The HFAC’s Certified Humane® requirement is 1000 birds per 2.5 acres (108 sq. ft. per bird) and the fields must be rotated. The hens must be outdoors year-round, and have mobile or fixed housing where the hens can go inside at night for protection from predators. They can also be housed indoors for up to two weeks due to inclement weather.
This label is regulated by the USDA and indicates that the flock was provided shelter in a building, room or area with unlimited access to food, fresh water and continuous access to the outdoors during their production cycle. The outdoor area may or may not be fenced and/or covered with netting-like material.
This label indicates that the flock was able to freely roam in a building, room or enclosed area with unlimited access to food and fresh water during their production cycle.
The organic standards describe the specific requirements that must be verified by a USDA-accredited certifying agent before products can be labeled USDA organic. Overall, organic operations must demonstrate that they are protecting natural resources, conserving biodiversity and using only approved substances.

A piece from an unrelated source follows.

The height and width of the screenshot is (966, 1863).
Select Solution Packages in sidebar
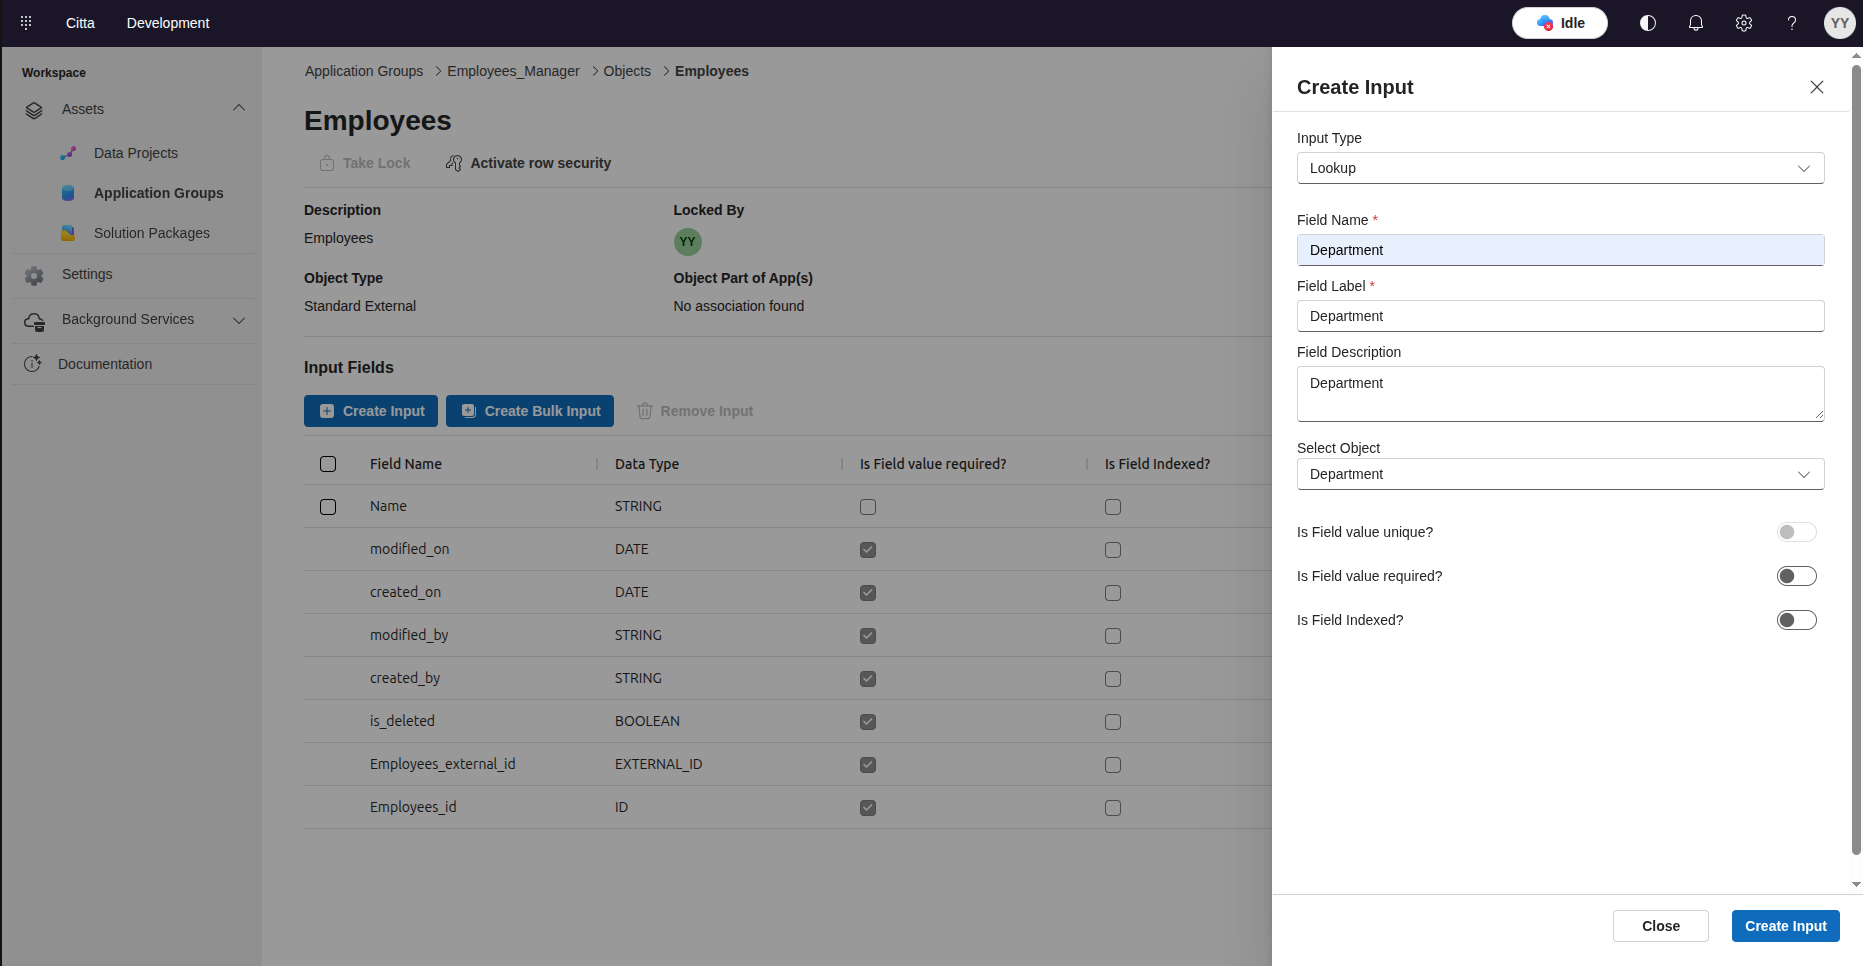[152, 233]
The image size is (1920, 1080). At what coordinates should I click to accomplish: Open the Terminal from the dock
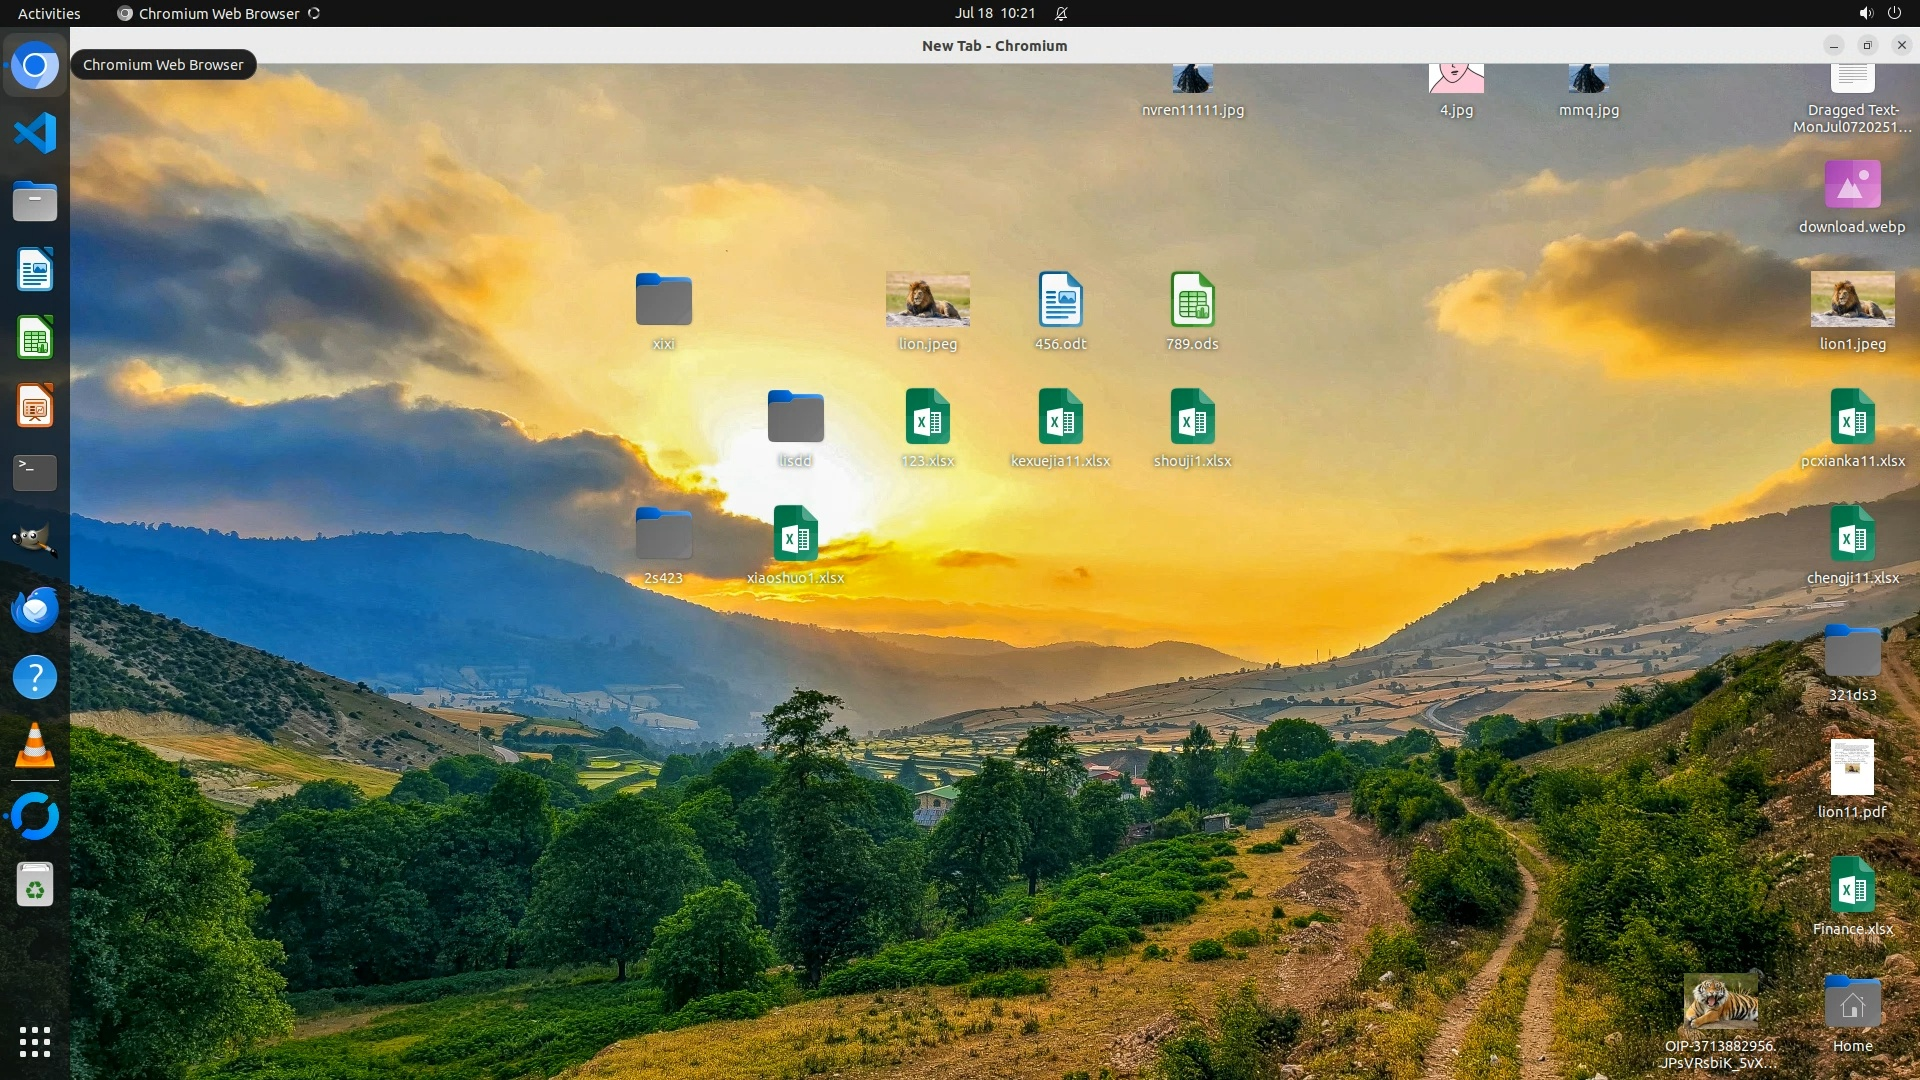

Organic eggs come from chickens treated with the same animal welfare standards as free-range and are given non-GMO feed.
This label indicates eggs were heated in a sanitary facility under the supervision of the USDA. In pasteurization, the liquid part of the egg is rapidly heated and held at a minimum required temperature for a specified amount of time. This destroys salmonella, but does not cook the eggs or affect color, flavor or nutritional value. By law, all liquid eggs must be pasteurized.
Omega 3 or DHA
These are from hens that have been fed a diet supplemented by a source of Omega-3 fatty acids (typically from flax seed).
No Added Hormones
A similar claim includes "Raised without Hormones." Federal regulations have never permitted hormones or steroids in poultry, pork or goat.
White or Brown
Color is not a reflection of quality and is not a factor in the U.S. Standards, Grades, and Weight Classes for Shell Eggs. Eggs are simply sorted for color and marketed as either “white” or “brown” eggs.
It is common that brown eggs are bigger in size, which is usually due to the breed of chicken laying the eggs. For this reason, brown eggs cost more to produce and are typically found at a higher price point.